Wal-Mart has regained its footing by turning back the clock.
The Bentonville, Ark.-based retailer reported a 5.8% increase in net sales in the fourth quarter 2012 and a similar gain for the entire fiscal year ending Jan. 31.
Dick Spezzano, president of Monrovia, Calif.-based Spezzano Consulting Inc., said Wal-Mart has re-established itself as an “everyday low price” leader of national brands after dabbling with a private-label approach.
“Wal-Mart is known for national brands at the lowest possible price,” Spezzano said. “It wasn’t known for the lowest price on private labels,” he said.
Net sales for 2012 were $443.9 billion, up 5.9% over fiscal year 2011, according to a Feb. 21 news release from Wal-Mart. The chain reported comparable store sales were up 1.5% in the 13-week period ending Jan. 27, compared with a 1.8% decline for the same period last year.

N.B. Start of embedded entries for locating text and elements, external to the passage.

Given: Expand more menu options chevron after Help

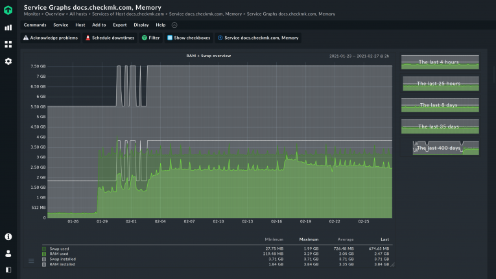Looking at the screenshot, I should [x=174, y=25].
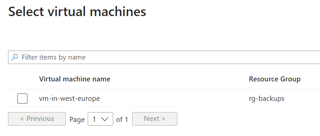Click the magnifying glass search icon

click(x=15, y=57)
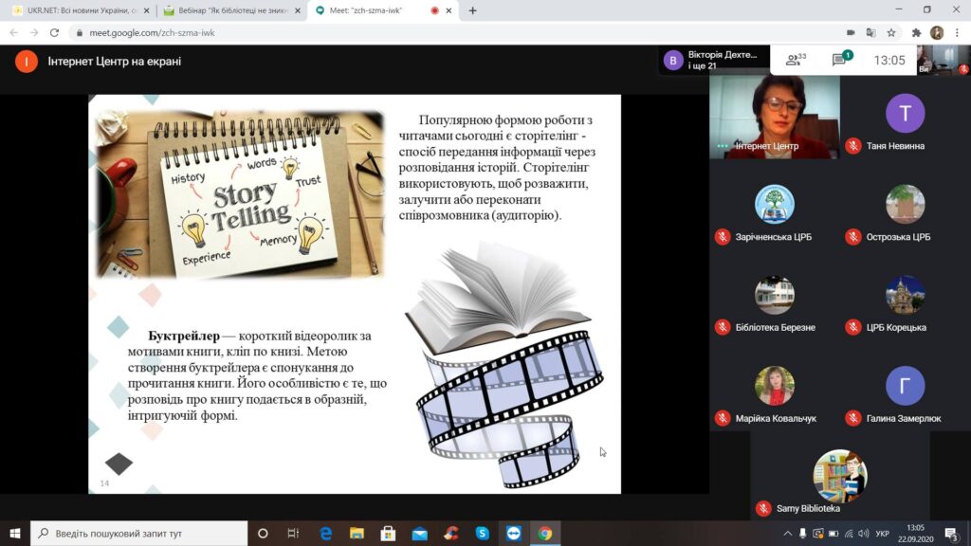Open the Chrome three-dot menu
This screenshot has width=971, height=546.
click(x=957, y=32)
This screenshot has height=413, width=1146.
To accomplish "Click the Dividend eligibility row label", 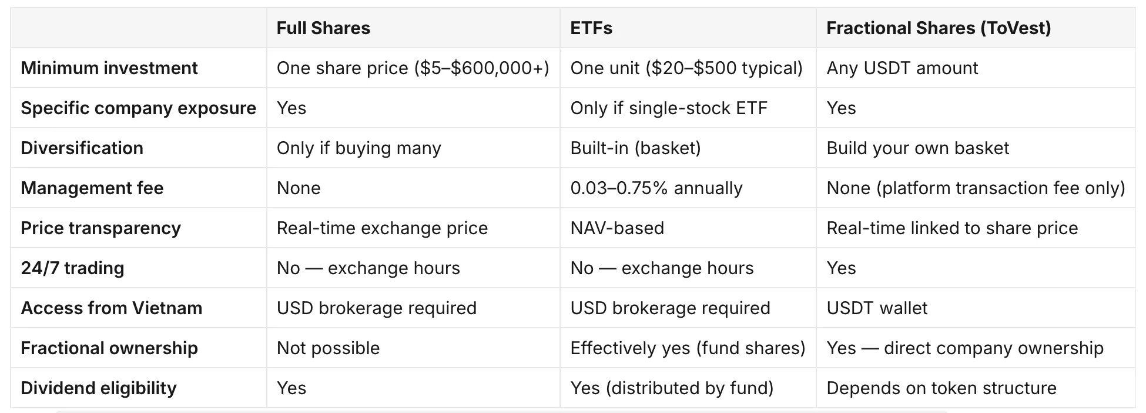I will pyautogui.click(x=99, y=388).
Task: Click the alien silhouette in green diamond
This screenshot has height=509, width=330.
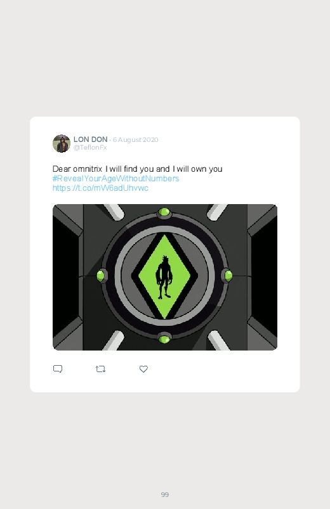Action: 164,276
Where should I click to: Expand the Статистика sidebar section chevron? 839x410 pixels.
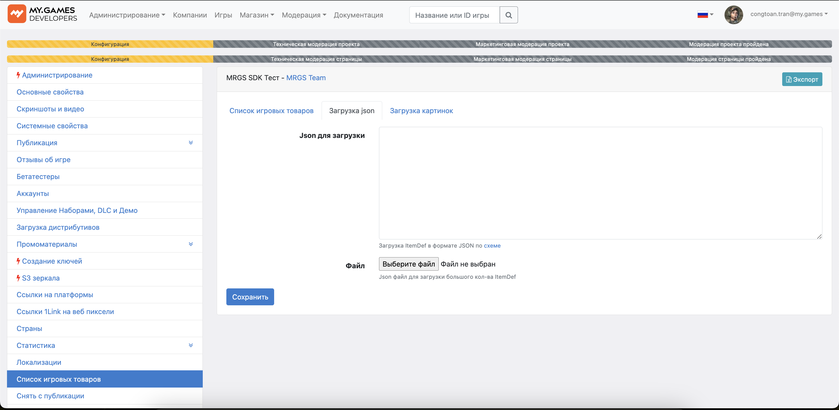191,345
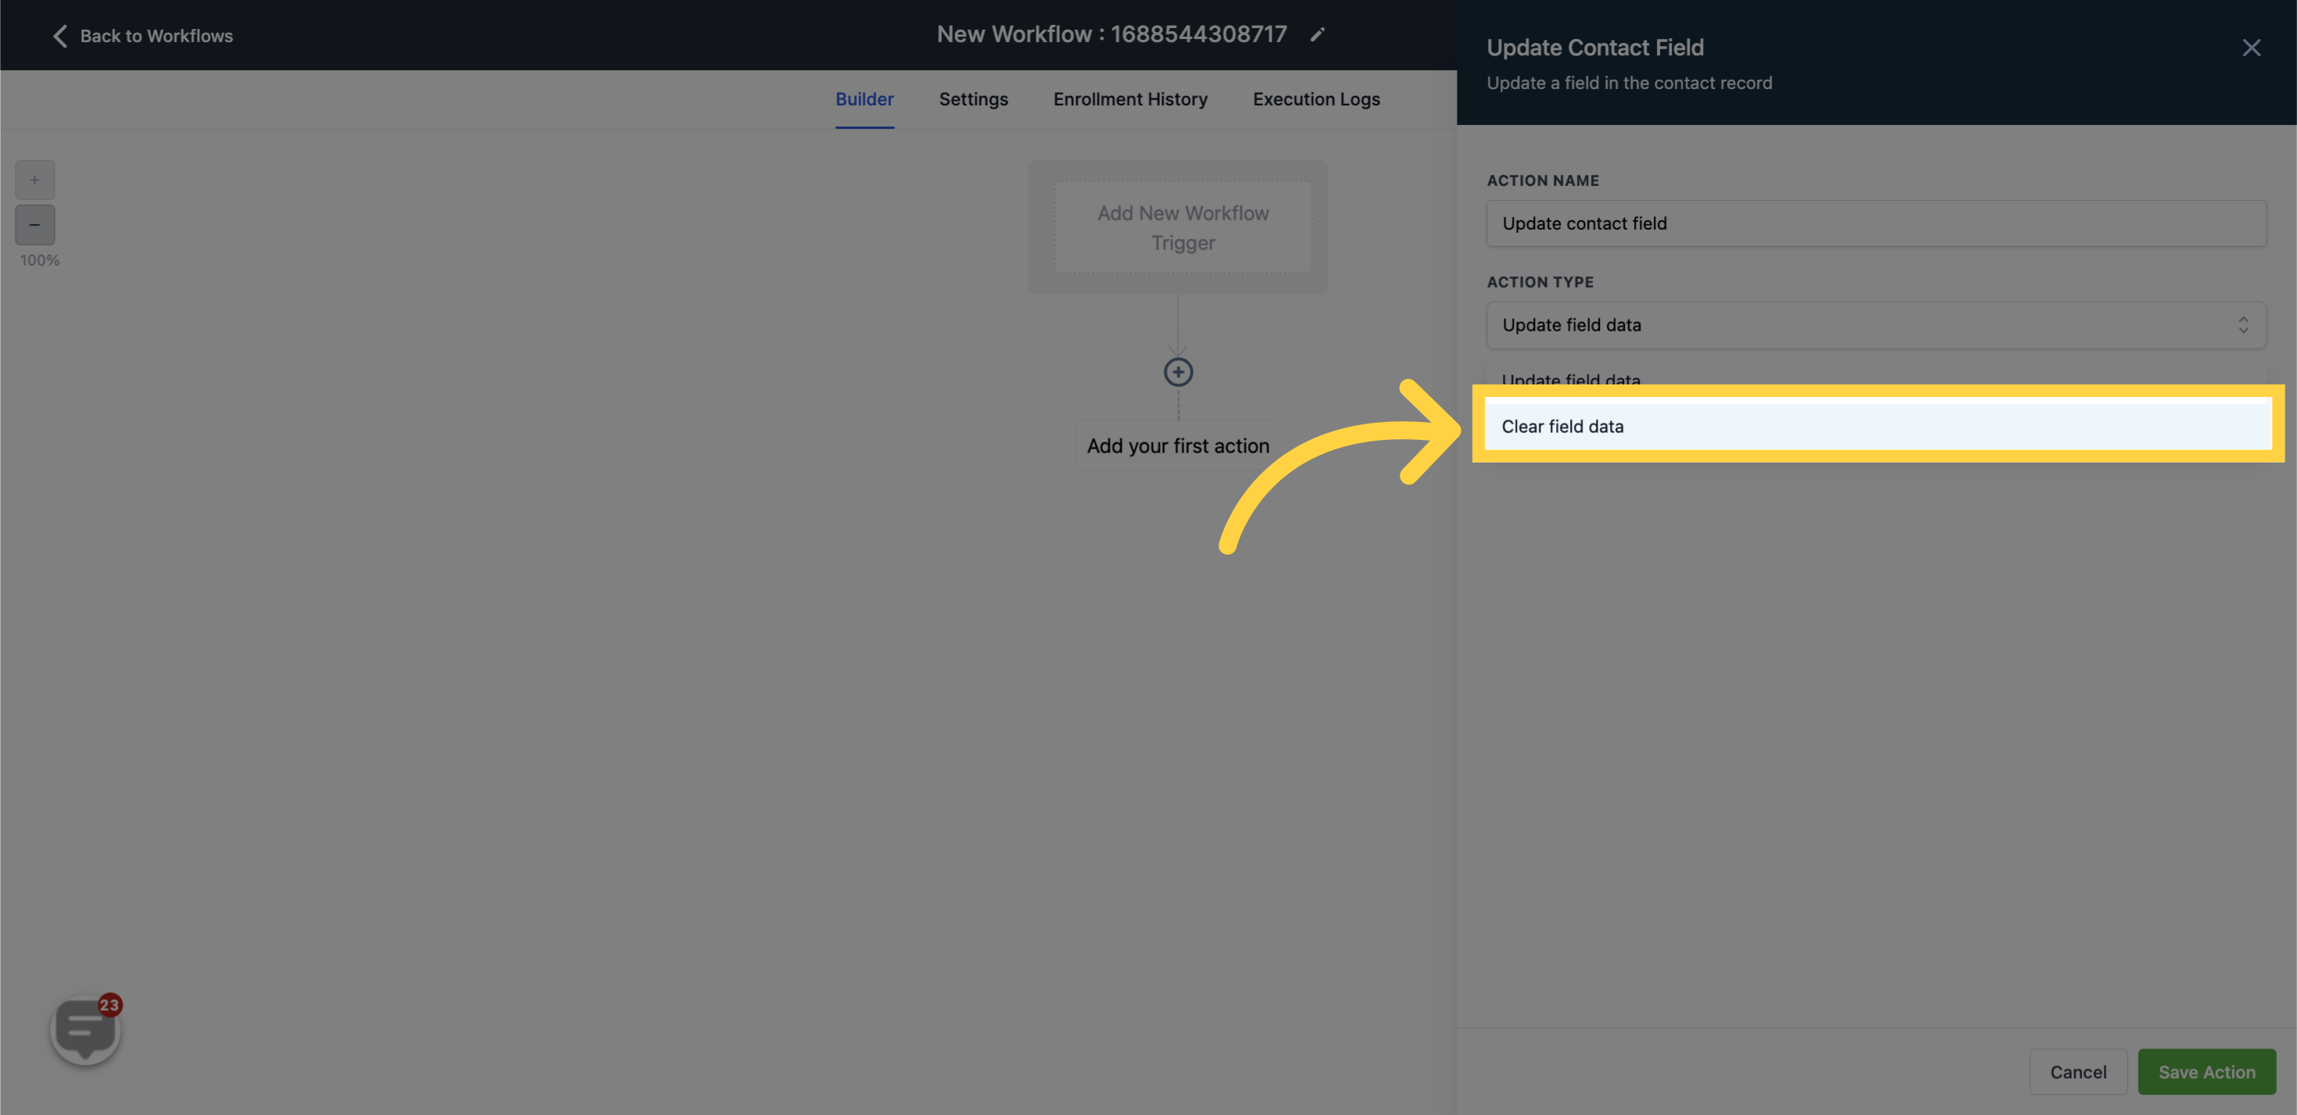2297x1115 pixels.
Task: Click the Cancel button
Action: pyautogui.click(x=2079, y=1071)
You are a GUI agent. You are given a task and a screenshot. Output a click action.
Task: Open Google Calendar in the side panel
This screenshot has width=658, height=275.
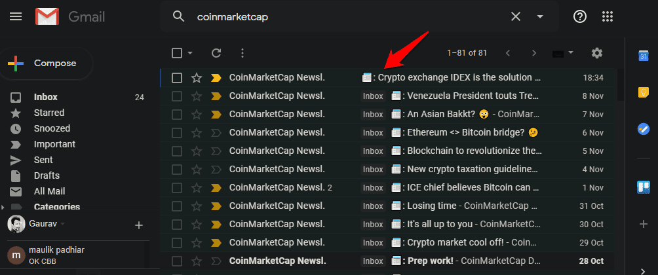click(643, 56)
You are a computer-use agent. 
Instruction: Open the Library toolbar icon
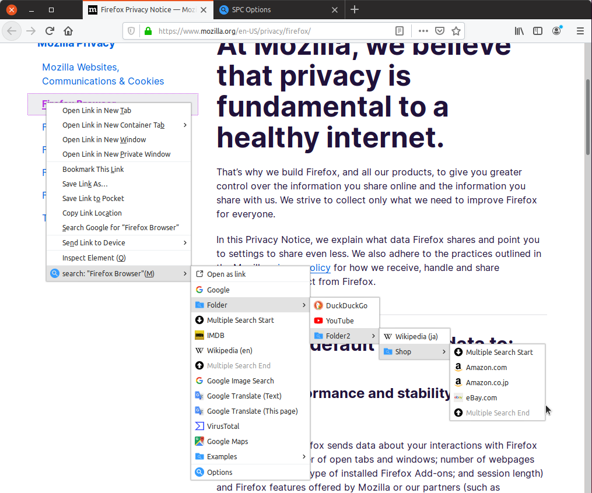coord(519,31)
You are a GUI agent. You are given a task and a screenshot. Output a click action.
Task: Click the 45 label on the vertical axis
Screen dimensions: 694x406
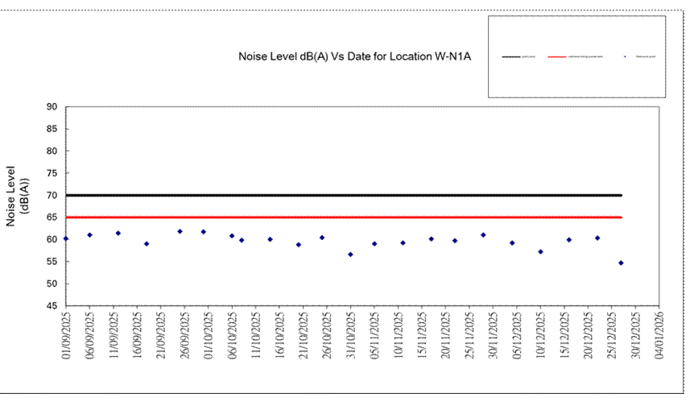(52, 306)
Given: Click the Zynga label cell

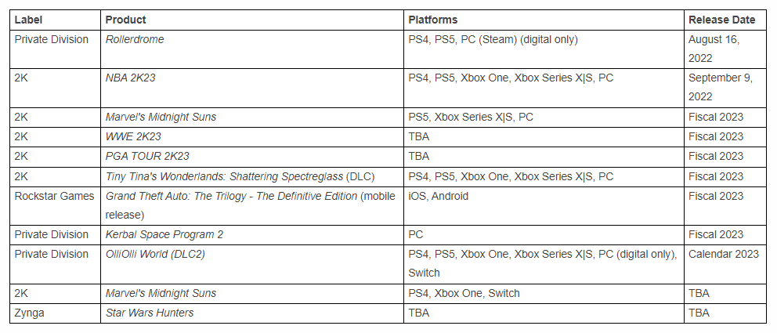Looking at the screenshot, I should [x=55, y=313].
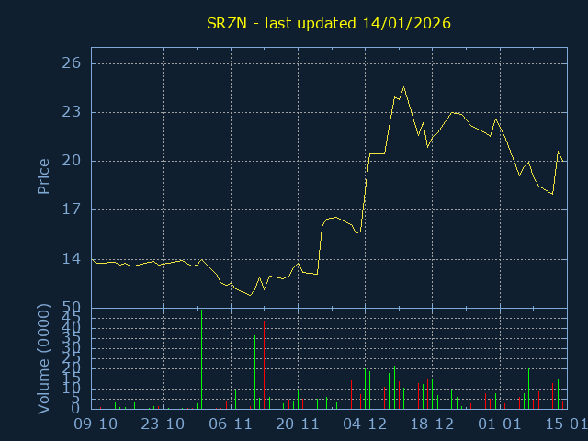
Task: Click the 17 price tick label
Action: click(x=72, y=209)
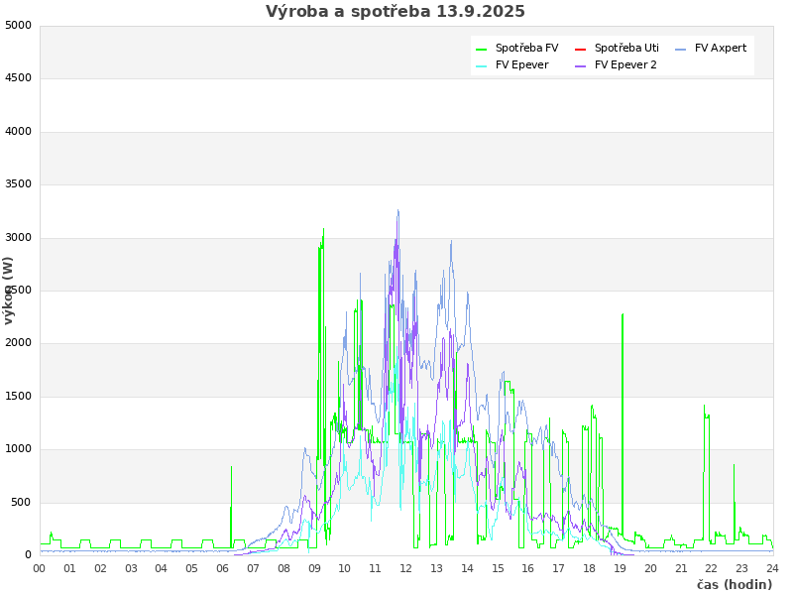Click the green Spotřeba FV legend swatch
This screenshot has width=793, height=595.
point(481,49)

Along with an improving economy, Spezzano said food inflation may have helped the chain boost sales.
“We are pleased with Wal-Mart’s earnings performance for both the fourth quarter and the full year,” Mike Duke, Wal-Mart Stores Inc. president and chief executive officer, said in the release. “Today, every segment of our business is stronger than it was a year ago, and we’re in a great position for fiscal year 2013.”
Duke said Wal-Mart has enjoyed two consecutive quarters of positive comparable stores sales. “Our price leadership is making a difference across the United States, as many families are settling into a new normal,” Duke said in the release.
Charles Holley, executive vice president and chief financial officer, said in the release that first quarter 2013 earnings per share could range from $1.01 to $1.06, up from 98 cents per share in the same quarter last year.
For the entire year, Wal-Mart’s earnings per share for fiscal year 2013 is projected between $4.72 and $4.92, which is up from the $4.54 per share reported for the fiscal year 2012.
After food prices rose about 4% last year, escalating gas prices could contribute to food inflation again in 2012, Spezzano said.
“More than likely, we are going to see food inflation in that 2% to 4% range,” Spezzano said.